In the plot below, we can see results similar to those from the 2D examples: The narrow regions have elements of very poor quality, even though we specified a small Minimum element size. Again, this is a result of the ordering of the meshing operations. When the coil is meshed by the first operation, the narrow regions in the surrounding box do not act as a constraint on the element size on the boundary. Therefore, the boundary mesh is generated according to the specified mesh size on the coil, namely Normal. When the surrounding box is meshed, the mesh of the shared boundary is fixed, hence the mesh elements in the narrow regions are forced to have a skewed shape.

An image showing the mesh results when the coil is meshed before the surrounding domain.
Resulting mesh when the coil is meshed first. Note that half of the box and one of the coil turns have been excluded for visibility. Since the coil is meshed first, the tetrahedrons generated in the narrow region (red) are of poor quality.

◆ EXERCISE INSTRUCTIONS
- 1) Reproduce the part of the meshing excerpt between "In the plot" and "the surrounding domain.", inclusive.
- 2) In the meshing excerpt, what mesh size is specified on the coil?

Text and element pointing records:
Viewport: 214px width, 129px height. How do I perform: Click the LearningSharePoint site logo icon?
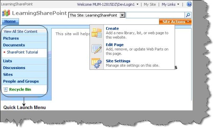click(x=6, y=13)
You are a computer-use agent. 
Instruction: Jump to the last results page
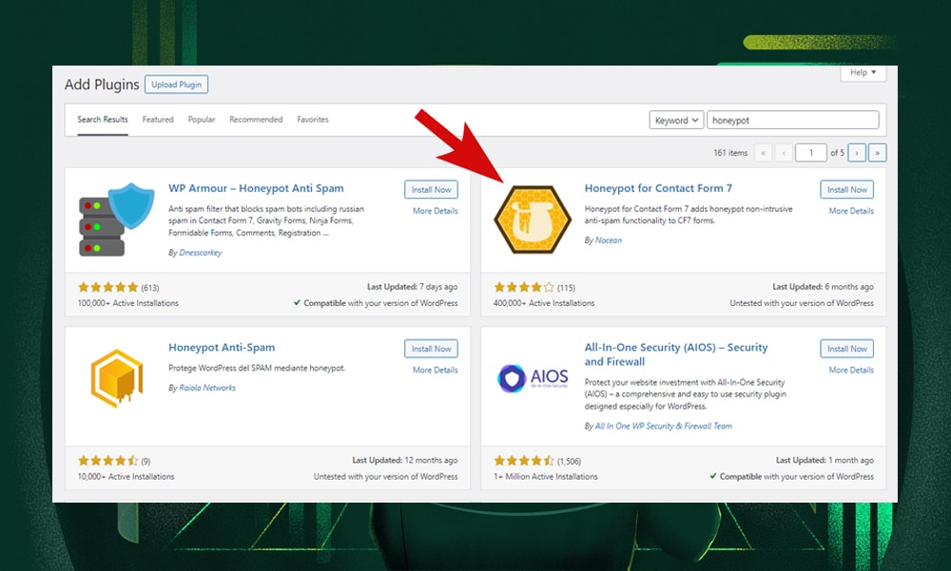877,152
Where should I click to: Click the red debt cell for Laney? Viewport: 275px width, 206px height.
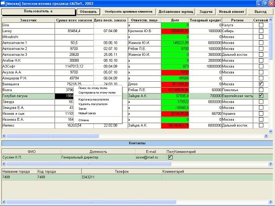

◆ ANSWERS
- 1)
In the plot below, we can see results similar to those from the 2D examples: The narrow regions have elements of very poor quality, even though we specified a small Minimum element size. Again, this is a result of the ordering of the meshing operations. When the coil is meshed by the first operation, the narrow regions in the surrounding box do not act as a constraint on the element size on the boundary. Therefore, the boundary mesh is generated according to the specified mesh size on the coil, namely Normal. When the surrounding box is meshed, the mesh of the shared boundary is fixed, hence the mesh elements in the narrow regions are forced to have a skewed shape.

An image showing the mesh results when the coil is meshed before the surrounding domain.

- 2) Normal